## Requirements
**A.** In the core dump thread, restate the paragraph beginning "It happened to me this afternoon" as a short bulleted list that keeps its main facts.
**B.** Translate this sentence from the core dump thread into Spanish: "The server can go for days or weeks fine without any problems, but does dump core every so often."
**C.** Carry on the core dump thread from the point where it stops.

## Source document
Thread: Core dump on 7.1.3 on Linux 2.2.19

Core dump on 7.1.3 on Linux 2.2.19

From
Barry Lind
Date:
On a production server I am getting periodic core dumps from postgres. 
The server can go for days or weeks fine without any problems, but does 
dump core every so often.

It happened to me this afternoon while running a 'vacuum analyze 
verbose'.  I have attached the stack trace below.  I looked at a core 
from the vacuum as well as another core file from a prior operation 
(which wasn't a vacuum) and they had the same stack.  So I don't think 
this is a vacuum problem.

Any ideas?  (I intend to rebuild to get some better info in the stack 
trace, but it may be a while before I get around to that).

thanks,
--Barry

[root@xythos1 26382]# gdb postgres core
GNU gdb 5.0
Copyright 2000 Free Software Foundation, Inc.
GDB is free software, covered by the GNU General Public License, and you are
welcome to change it and/or distribute copies of it under certain 
conditions.
Type "show copying" to see the conditions.
There is absolutely no warranty for GDB.  Type "show warranty" for details.
This GDB was configured as "i386-redhat-linux"...

warning: core file may not match specified executable file.
Core was generated by `postgres: postgres files 127.0.0.1 SELECT        '.
Program terminated with signal 11, Segmentation fault.
Reading symbols from /usr/lib/libz.so.1...done.
Loaded symbols for /usr/lib/libz.so.1
Reading symbols from /lib/libcrypt.so.1...done.
Loaded symbols for /lib/libcrypt.so.1
Reading symbols from /lib/libresolv.so.2...done.
Loaded symbols for /lib/libresolv.so.2
Reading symbols from /lib/libnsl.so.1...done.
Loaded symbols for /lib/libnsl.so.1
Reading symbols from /lib/libdl.so.2...done.
Loaded symbols for /lib/libdl.so.2
Reading symbols from /lib/libm.so.6...done.
Loaded symbols for /lib/libm.so.6
Reading symbols from /usr/lib/libreadline.so.4.1...done.
Loaded symbols for /usr/lib/libreadline.so.4.1
Reading symbols from /lib/libtermcap.so.2...done.
Loaded symbols for /lib/libtermcap.so.2
Reading symbols from /lib/libc.so.6...done.
Loaded symbols for /lib/libc.so.6
Reading symbols from /lib/ld-linux.so.2...done.
Loaded symbols for /lib/ld-linux.so.2
Reading symbols from /usr/local/pgsql/lib/plpgsql.so...done.
Loaded symbols for /usr/local/pgsql/lib/plpgsql.so
#0  0x80b9693 in ExecEvalVar ()
(gdb) where
#0  0x80b9693 in ExecEvalVar ()
#1  0x80ba219 in ExecEvalExpr ()
#2  0x80b9c6b in ExecEvalFuncArgs ()
#3  0x80b9ce4 in ExecMakeFunctionResult ()
#4  0x80b9e81 in ExecEvalOper ()
#5  0x80ba289 in ExecEvalExpr ()
#6  0x80ba39a in ExecQual ()
#7  0x80bdca1 in IndexNext ()
#8  0x80ba83f in ExecScan ()
#9  0x80bde78 in ExecIndexScan ()
#10 0x80b8fc1 in ExecProcNode ()
#11 0x80bf6f4 in ExecNestLoop ()

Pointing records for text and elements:

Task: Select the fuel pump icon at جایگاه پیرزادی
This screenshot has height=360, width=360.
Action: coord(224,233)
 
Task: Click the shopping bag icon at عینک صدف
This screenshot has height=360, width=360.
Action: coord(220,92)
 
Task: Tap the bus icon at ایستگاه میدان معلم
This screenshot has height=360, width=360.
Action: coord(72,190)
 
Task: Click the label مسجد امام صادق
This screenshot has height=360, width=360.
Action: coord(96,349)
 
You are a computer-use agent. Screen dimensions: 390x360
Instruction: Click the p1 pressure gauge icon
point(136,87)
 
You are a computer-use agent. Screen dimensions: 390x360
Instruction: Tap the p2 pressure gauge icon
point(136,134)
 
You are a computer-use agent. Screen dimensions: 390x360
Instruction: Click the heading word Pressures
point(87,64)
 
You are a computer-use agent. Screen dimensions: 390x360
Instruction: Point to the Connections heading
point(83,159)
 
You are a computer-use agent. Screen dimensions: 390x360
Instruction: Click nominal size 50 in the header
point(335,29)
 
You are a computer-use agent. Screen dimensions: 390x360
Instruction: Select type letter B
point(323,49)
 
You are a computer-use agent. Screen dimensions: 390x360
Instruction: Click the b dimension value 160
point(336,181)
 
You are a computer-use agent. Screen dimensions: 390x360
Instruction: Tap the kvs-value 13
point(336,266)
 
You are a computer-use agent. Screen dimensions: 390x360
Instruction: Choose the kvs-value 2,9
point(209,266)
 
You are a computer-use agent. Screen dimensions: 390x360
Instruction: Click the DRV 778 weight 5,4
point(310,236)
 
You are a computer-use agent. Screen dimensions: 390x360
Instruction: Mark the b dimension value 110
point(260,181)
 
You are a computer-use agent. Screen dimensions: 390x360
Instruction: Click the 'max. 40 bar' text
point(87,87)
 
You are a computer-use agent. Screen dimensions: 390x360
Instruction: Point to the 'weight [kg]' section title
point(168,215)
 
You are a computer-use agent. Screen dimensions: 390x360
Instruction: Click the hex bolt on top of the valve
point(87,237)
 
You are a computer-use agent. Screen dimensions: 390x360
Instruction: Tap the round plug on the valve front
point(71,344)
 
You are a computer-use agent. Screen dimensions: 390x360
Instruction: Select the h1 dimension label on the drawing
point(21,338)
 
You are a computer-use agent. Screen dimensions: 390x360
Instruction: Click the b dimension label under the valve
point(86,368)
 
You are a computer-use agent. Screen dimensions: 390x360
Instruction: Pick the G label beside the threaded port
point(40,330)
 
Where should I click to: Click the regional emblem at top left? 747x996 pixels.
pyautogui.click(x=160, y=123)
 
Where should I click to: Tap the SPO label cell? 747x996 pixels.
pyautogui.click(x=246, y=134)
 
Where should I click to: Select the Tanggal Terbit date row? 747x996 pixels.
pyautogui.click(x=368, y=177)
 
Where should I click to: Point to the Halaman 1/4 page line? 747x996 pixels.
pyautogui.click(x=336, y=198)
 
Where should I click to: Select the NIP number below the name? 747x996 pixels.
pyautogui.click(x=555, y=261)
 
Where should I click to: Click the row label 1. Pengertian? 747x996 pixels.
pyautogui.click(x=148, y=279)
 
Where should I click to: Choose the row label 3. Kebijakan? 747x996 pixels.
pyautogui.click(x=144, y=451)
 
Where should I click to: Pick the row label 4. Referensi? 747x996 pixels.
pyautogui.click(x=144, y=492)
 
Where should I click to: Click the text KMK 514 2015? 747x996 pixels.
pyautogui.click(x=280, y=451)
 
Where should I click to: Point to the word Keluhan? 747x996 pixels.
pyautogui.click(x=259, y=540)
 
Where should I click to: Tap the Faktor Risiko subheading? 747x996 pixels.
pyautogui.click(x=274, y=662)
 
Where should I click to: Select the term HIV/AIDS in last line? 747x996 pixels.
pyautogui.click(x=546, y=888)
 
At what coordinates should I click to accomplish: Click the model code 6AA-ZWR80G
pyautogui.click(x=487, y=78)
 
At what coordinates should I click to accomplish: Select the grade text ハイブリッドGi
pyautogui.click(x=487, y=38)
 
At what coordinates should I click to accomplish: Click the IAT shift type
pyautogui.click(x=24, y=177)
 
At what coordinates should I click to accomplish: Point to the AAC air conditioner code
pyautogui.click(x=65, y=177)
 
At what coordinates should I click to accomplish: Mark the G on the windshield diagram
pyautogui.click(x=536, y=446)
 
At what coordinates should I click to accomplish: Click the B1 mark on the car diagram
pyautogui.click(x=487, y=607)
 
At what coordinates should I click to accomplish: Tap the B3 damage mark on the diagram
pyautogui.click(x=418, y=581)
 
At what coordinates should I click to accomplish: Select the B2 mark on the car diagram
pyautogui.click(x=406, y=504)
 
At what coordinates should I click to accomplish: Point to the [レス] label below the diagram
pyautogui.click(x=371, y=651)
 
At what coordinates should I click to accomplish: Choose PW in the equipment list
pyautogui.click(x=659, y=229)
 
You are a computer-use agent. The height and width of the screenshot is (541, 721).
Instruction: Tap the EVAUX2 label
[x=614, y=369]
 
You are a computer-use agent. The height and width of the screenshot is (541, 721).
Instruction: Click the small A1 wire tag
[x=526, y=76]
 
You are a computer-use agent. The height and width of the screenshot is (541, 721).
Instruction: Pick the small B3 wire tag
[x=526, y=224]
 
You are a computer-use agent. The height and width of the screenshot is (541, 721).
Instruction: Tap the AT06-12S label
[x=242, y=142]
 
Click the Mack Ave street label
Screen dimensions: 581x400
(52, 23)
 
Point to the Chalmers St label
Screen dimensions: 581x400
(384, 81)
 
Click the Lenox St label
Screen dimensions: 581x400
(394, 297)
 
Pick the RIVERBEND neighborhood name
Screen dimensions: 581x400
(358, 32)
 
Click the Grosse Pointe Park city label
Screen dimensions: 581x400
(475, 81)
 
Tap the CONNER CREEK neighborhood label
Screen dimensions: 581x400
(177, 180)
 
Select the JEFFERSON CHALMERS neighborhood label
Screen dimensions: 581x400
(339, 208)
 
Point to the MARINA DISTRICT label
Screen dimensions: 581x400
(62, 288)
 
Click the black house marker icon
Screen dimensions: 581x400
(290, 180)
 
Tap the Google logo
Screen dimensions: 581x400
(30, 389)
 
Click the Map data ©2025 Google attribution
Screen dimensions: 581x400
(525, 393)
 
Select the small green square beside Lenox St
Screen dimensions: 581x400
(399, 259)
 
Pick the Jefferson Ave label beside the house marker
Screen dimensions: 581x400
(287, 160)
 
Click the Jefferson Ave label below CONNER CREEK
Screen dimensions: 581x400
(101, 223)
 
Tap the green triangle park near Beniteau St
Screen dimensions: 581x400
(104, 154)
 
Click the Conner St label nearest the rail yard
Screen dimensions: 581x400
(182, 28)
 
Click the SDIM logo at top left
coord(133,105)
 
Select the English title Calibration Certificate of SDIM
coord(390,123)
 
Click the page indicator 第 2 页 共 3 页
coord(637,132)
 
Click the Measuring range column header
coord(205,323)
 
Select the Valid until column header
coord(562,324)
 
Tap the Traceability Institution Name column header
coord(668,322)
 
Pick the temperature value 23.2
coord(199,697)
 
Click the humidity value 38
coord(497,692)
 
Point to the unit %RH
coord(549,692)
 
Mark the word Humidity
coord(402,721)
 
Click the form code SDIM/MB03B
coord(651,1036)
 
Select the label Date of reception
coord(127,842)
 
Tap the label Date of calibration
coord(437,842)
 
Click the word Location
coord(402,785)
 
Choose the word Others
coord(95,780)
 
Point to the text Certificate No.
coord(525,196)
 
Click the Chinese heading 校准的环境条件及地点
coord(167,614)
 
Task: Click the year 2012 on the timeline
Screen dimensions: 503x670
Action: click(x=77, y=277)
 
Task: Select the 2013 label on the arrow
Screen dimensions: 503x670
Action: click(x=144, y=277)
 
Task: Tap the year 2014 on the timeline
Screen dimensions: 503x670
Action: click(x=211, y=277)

## Responses per task
**A.**
- The crash occurred this afternoon during a 'vacuum analyze verbose'.
- The stack trace is attached.
- A core from the vacuum and a core from an earlier operation that was not a vacuum showed the same stack.
- The poster therefore doesn't think this is a vacuum problem.

**B.** El servidor puede funcionar bien durante días o semanas sin ningún problema, pero de vez en cuando sí genera un volcado de memoria (core dump).

**C.**
#12 0x80b8ffd in ExecProcNode ()
#13 0x80b8c5e in EvalPlanQualNext ()
#14 0x80b8c35 in EvalPlanQual ()
#15 0x80b818a in ExecutePlan ()
#16 0x80b7738 in ExecutorRun ()
#17 0x80fc3af in ProcessQuery ()
#18 0x80faebe in pg_exec_query_string ()
#19 0x80fbea6 in PostgresMain ()
#20 0x80e6fc8 in DoBackend ()
#21 0x80e6bc7 in BackendStartup ()
#22 0x80e5e3d in ServerLoop ()
#23 0x80e5888 in PostmasterMain ()
#24 0x80c7107 in main ()
#25 0x400ecf31 in __libc_start_main (main=0x80c6fd4 <main>, argc=3,    ubp_av=0xbffffa74, init=0x8065314 <_init>,
fini=0x813e19c<_fini>,    rtld_fini=0x4000e274 <_dl_fini>, stack_end=0xbffffa6c)    at
../sysdeps/generic/libc-start.c:129




Re: Core dump on 7.1.3 on Linux 2.2.19

From
Tom Lane
Date:
Barry Lind <barry@xythos.com> writes:
> It happened to me this afternoon while running a 'vacuum analyze 
> verbose'.  I have attached the stack trace below.

That trace is certainly not from a vacuum operation.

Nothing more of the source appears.